EXERCISE: Pictures aside, can you reproduce the records word for word?

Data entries
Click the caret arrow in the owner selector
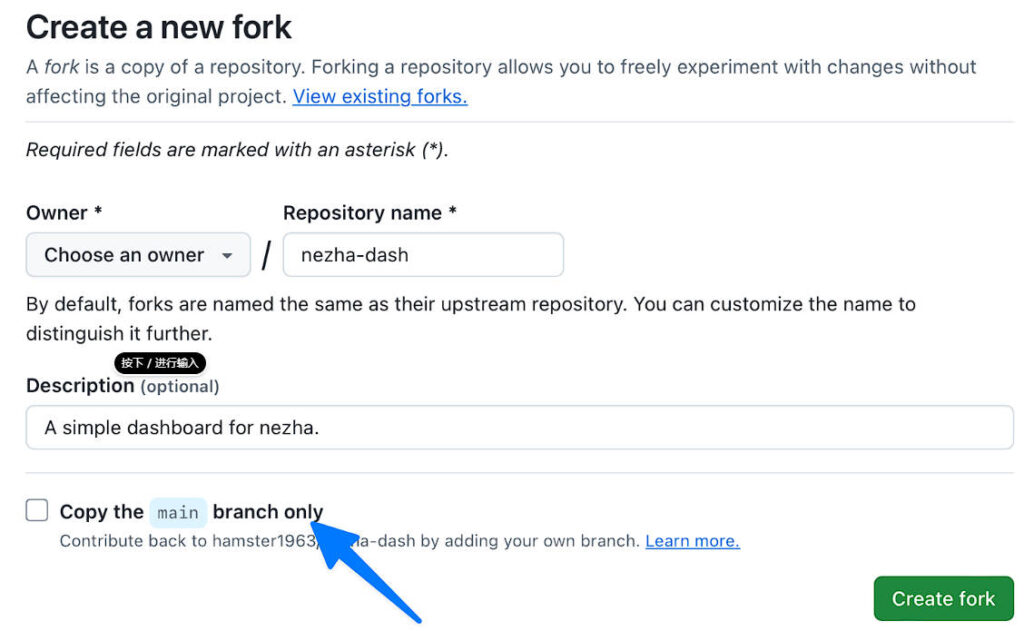Image resolution: width=1024 pixels, height=631 pixels. 228,256
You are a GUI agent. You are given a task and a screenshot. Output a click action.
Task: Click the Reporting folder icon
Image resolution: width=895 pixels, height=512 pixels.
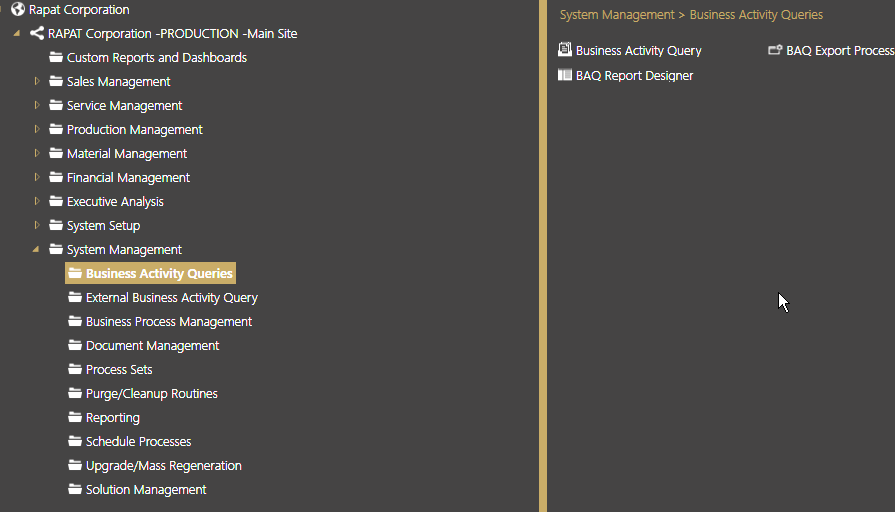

TASK ANSWER:
Click the caret arrow in the owner selector
Image resolution: width=1024 pixels, height=631 pixels. 228,256
You are a GUI agent. You are given a task and a screenshot. Output a click action.
Task: Click the Reporting folder icon
Image resolution: width=895 pixels, height=512 pixels.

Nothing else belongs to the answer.